The part that's entirely new is the @Produces annotation. This tells CDI that a given method can churn out an object matching a specific characteristic, and we use that here for getTranslation(). Because ResourceBundle on its own doesn't have an implicit instance like HttpServletRequest does, we declare the method as producing a ResourceBundle specifically with the name "translation". This name is used both on the JSP page as a normal managed-bean name and also within the inner Messages class, which asks for the named ResourceBundle as its own property. There's actually a whole world of different qualifiers and matching patterns that can apply here, and you can also have implementation classes that are actually proxy classes created on the fly. We may deal with those eventually, but not here.

Loading It Up

As before, run the application by executing a Maven build with the goals "install tomee:run". Once it's done, you should be able to go to http://localhost:9091/javaeetutorial/?name=World and be greeted with this visual splendor:

The HTML will be pleasantly sparse:

<!DOCTYPE html>
<html lang="en">
	<head>
		<title>Java EE Tutorial</title>
	</head>
	<body>
		Hello, World</body>
</html>

An actual application page would naturally get much more complex (for one, it shouldn't have the giant script-injection hole this one has via the direct inclusion of the query parameter), but you get the idea.

Next Steps

Next, I think that I'll show a quick example of bringing in a third-party dependency. The process for that is pretty quick, but I think it will be useful to show the mechanics and use it as an example of something that is a couple steps easier outside of Domino.

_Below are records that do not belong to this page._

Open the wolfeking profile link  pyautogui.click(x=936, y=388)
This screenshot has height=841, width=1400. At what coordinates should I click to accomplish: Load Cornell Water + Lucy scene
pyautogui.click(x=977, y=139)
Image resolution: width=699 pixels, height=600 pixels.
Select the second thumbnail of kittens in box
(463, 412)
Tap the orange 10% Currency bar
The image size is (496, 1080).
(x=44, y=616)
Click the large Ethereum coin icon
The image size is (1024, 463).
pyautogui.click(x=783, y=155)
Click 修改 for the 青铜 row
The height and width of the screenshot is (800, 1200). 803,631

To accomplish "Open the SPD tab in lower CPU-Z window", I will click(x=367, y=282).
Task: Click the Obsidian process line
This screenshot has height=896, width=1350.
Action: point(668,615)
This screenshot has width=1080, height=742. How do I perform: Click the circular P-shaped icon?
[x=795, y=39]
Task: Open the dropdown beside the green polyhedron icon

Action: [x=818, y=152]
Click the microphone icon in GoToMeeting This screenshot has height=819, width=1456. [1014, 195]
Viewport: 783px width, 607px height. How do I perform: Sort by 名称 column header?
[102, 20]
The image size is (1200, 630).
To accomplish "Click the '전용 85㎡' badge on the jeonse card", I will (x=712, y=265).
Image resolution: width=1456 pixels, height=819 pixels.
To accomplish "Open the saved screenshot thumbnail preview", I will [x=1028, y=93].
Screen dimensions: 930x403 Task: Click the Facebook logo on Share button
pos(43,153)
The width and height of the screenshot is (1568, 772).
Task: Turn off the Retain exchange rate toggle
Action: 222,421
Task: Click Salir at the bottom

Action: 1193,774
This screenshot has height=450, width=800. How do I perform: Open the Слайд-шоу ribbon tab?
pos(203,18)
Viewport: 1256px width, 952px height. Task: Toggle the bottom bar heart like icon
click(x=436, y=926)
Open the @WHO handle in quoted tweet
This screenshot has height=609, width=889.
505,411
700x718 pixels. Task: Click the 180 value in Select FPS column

There are also a number of big topics remaining: user security, database access, and so forth. I don't know how deep I'll go into each of those, since the implementations vary so much in practice, but I think it'll be useful to at least have an example to start with.

Commenter Photo

Karl - Fri Mar 01 19:25:22 EST 2019

Great series!!  What is preferred jsf implementation?  Myfaces vs Mojarra.  Jakarta uses Mojarra; however open liberty has Myfaces as default implementation.  Reasoning?   Preferred UI library?  Primefaces, etc.  Jakarta have any plans to advance UI components in JSF?  Hope you keep the series going.